__WHAT THIS TASK INVOLVES__: Reproduce the listing below line for line, with every character unchanged.
— START —
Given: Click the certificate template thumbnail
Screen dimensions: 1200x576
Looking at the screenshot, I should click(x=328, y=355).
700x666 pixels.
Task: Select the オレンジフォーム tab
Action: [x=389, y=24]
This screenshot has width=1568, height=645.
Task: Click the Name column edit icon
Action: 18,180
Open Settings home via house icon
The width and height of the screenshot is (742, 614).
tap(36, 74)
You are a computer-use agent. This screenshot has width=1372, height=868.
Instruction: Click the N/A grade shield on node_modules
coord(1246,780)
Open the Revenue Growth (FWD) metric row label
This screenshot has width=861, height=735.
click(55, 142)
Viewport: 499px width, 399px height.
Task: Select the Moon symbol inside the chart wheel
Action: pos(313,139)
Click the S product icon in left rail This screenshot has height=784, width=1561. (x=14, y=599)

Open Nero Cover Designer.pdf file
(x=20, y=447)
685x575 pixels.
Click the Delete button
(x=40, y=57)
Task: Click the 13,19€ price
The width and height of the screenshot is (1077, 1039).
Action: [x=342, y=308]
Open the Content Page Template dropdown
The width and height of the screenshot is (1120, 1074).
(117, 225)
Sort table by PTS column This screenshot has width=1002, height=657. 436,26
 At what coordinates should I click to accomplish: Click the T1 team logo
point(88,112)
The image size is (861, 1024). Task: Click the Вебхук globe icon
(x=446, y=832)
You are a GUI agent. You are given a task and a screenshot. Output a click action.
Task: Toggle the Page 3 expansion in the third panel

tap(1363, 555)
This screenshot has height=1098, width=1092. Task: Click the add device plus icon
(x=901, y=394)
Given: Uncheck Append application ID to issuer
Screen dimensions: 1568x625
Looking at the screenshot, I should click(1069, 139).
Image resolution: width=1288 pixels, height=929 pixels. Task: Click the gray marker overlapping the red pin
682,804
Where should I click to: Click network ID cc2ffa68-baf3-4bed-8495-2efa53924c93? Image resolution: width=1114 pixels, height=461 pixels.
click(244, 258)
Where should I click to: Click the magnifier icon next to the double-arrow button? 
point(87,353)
— END —
__TASK OUTPUT__:
Given: Click the certificate template thumbnail
Screen dimensions: 1200x576
Looking at the screenshot, I should click(x=328, y=355).
700x666 pixels.
Task: Select the オレンジフォーム tab
Action: [x=389, y=24]
This screenshot has width=1568, height=645.
Task: Click the Name column edit icon
Action: 18,180
Open Settings home via house icon
The width and height of the screenshot is (742, 614).
tap(36, 74)
You are a computer-use agent. This screenshot has width=1372, height=868.
Instruction: Click the N/A grade shield on node_modules
coord(1246,780)
Open the Revenue Growth (FWD) metric row label
This screenshot has width=861, height=735.
click(55, 142)
Viewport: 499px width, 399px height.
Task: Select the Moon symbol inside the chart wheel
Action: pos(313,139)
Click the S product icon in left rail This screenshot has height=784, width=1561. (x=14, y=599)

Open Nero Cover Designer.pdf file
(x=20, y=447)
685x575 pixels.
Click the Delete button
(x=40, y=57)
Task: Click the 13,19€ price
The width and height of the screenshot is (1077, 1039).
Action: [x=342, y=308]
Open the Content Page Template dropdown
The width and height of the screenshot is (1120, 1074).
(117, 225)
Sort table by PTS column This screenshot has width=1002, height=657. 436,26
 At what coordinates should I click to accomplish: Click the T1 team logo
point(88,112)
The image size is (861, 1024). Task: Click the Вебхук globe icon
(x=446, y=832)
You are a GUI agent. You are given a task and a screenshot. Output a click action.
Task: Toggle the Page 3 expansion in the third panel

tap(1363, 555)
This screenshot has height=1098, width=1092. Task: Click the add device plus icon
(x=901, y=394)
Given: Uncheck Append application ID to issuer
Screen dimensions: 1568x625
Looking at the screenshot, I should click(1069, 139).
Image resolution: width=1288 pixels, height=929 pixels. Task: Click the gray marker overlapping the red pin
682,804
Where should I click to: Click network ID cc2ffa68-baf3-4bed-8495-2efa53924c93? Image resolution: width=1114 pixels, height=461 pixels.
click(244, 258)
Where should I click to: Click the magnifier icon next to the double-arrow button? 
point(87,353)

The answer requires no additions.